What needs to be done
Your task is to transcribe the data in full.

Data supplied
====================
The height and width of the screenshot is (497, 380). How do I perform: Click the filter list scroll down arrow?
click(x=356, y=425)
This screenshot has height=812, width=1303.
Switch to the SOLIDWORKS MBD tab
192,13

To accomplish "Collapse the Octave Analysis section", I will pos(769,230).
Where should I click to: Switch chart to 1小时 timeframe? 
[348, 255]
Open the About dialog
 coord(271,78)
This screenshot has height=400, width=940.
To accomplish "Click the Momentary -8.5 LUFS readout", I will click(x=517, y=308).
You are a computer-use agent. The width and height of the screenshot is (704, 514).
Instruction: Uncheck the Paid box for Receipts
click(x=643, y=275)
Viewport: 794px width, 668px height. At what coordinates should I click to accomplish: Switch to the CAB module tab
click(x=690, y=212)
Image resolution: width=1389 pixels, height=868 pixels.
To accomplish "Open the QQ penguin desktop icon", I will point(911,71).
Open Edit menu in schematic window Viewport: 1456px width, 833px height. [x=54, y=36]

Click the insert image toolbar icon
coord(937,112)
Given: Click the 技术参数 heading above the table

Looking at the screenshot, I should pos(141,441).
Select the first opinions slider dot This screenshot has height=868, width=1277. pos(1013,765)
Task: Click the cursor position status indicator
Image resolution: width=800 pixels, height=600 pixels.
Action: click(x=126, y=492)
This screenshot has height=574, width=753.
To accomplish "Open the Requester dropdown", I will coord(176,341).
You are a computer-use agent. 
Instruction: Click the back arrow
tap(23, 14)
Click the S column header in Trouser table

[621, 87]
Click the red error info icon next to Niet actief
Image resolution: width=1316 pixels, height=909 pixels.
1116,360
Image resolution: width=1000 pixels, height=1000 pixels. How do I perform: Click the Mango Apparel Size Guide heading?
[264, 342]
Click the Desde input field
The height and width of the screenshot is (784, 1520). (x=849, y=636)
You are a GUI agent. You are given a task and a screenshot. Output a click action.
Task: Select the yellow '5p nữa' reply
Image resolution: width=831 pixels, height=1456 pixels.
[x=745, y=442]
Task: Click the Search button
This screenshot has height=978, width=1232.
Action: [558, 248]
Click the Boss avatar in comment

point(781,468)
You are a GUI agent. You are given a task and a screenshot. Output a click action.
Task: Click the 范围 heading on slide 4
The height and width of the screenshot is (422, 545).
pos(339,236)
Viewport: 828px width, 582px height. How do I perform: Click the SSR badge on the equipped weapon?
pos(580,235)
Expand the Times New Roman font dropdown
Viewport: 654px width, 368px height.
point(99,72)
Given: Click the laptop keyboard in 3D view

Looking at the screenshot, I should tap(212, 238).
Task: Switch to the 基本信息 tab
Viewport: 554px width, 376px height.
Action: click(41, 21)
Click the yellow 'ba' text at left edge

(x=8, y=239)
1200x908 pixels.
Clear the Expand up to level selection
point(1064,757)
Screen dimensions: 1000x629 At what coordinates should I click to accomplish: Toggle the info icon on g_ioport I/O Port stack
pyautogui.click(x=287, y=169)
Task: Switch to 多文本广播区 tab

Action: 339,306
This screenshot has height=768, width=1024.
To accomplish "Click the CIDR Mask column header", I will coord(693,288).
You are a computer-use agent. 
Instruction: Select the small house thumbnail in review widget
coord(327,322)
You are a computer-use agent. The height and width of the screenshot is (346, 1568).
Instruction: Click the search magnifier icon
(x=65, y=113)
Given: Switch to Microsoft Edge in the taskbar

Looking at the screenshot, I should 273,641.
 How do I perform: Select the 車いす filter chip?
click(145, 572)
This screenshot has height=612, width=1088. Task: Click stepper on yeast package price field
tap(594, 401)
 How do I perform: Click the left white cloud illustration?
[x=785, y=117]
====================
Answer for this exercise
The height and width of the screenshot is (497, 380). How do I perform: Click the filter list scroll down arrow?
click(x=356, y=425)
This screenshot has height=812, width=1303.
Switch to the SOLIDWORKS MBD tab
192,13

To accomplish "Collapse the Octave Analysis section", I will pos(769,230).
Where should I click to: Switch chart to 1小时 timeframe? 
[348, 255]
Open the About dialog
 coord(271,78)
This screenshot has height=400, width=940.
To accomplish "Click the Momentary -8.5 LUFS readout", I will click(x=517, y=308).
You are a computer-use agent. The width and height of the screenshot is (704, 514).
Instruction: Uncheck the Paid box for Receipts
click(x=643, y=275)
Viewport: 794px width, 668px height. At what coordinates should I click to accomplish: Switch to the CAB module tab
click(x=690, y=212)
Image resolution: width=1389 pixels, height=868 pixels.
To accomplish "Open the QQ penguin desktop icon", I will point(911,71).
Open Edit menu in schematic window Viewport: 1456px width, 833px height. [x=54, y=36]

Click the insert image toolbar icon
coord(937,112)
Given: Click the 技术参数 heading above the table

Looking at the screenshot, I should pos(141,441).
Select the first opinions slider dot This screenshot has height=868, width=1277. pos(1013,765)
Task: Click the cursor position status indicator
Image resolution: width=800 pixels, height=600 pixels.
Action: click(x=126, y=492)
This screenshot has height=574, width=753.
To accomplish "Open the Requester dropdown", I will coord(176,341).
You are a computer-use agent. 
Instruction: Click the back arrow
tap(23, 14)
Click the S column header in Trouser table

[621, 87]
Click the red error info icon next to Niet actief
Image resolution: width=1316 pixels, height=909 pixels.
1116,360
Image resolution: width=1000 pixels, height=1000 pixels. How do I perform: Click the Mango Apparel Size Guide heading?
[264, 342]
Click the Desde input field
The height and width of the screenshot is (784, 1520). (x=849, y=636)
You are a GUI agent. You are given a task and a screenshot. Output a click action.
Task: Select the yellow '5p nữa' reply
Image resolution: width=831 pixels, height=1456 pixels.
[x=745, y=442]
Task: Click the Search button
This screenshot has height=978, width=1232.
Action: [558, 248]
Click the Boss avatar in comment

point(781,468)
You are a GUI agent. You are given a task and a screenshot. Output a click action.
Task: Click the 范围 heading on slide 4
The height and width of the screenshot is (422, 545).
pos(339,236)
Viewport: 828px width, 582px height. How do I perform: Click the SSR badge on the equipped weapon?
pos(580,235)
Expand the Times New Roman font dropdown
Viewport: 654px width, 368px height.
point(99,72)
Given: Click the laptop keyboard in 3D view

Looking at the screenshot, I should tap(212, 238).
Task: Switch to the 基本信息 tab
Viewport: 554px width, 376px height.
Action: click(41, 21)
Click the yellow 'ba' text at left edge

(x=8, y=239)
1200x908 pixels.
Clear the Expand up to level selection
point(1064,757)
Screen dimensions: 1000x629 At what coordinates should I click to accomplish: Toggle the info icon on g_ioport I/O Port stack
pyautogui.click(x=287, y=169)
Task: Switch to 多文本广播区 tab

Action: 339,306
This screenshot has height=768, width=1024.
To accomplish "Click the CIDR Mask column header", I will coord(693,288).
You are a computer-use agent. 
Instruction: Select the small house thumbnail in review widget
coord(327,322)
You are a computer-use agent. The height and width of the screenshot is (346, 1568).
Instruction: Click the search magnifier icon
(x=65, y=113)
Given: Switch to Microsoft Edge in the taskbar

Looking at the screenshot, I should 273,641.
 How do I perform: Select the 車いす filter chip?
click(145, 572)
This screenshot has height=612, width=1088. Task: Click stepper on yeast package price field
tap(594, 401)
 How do I perform: Click the left white cloud illustration?
[x=785, y=117]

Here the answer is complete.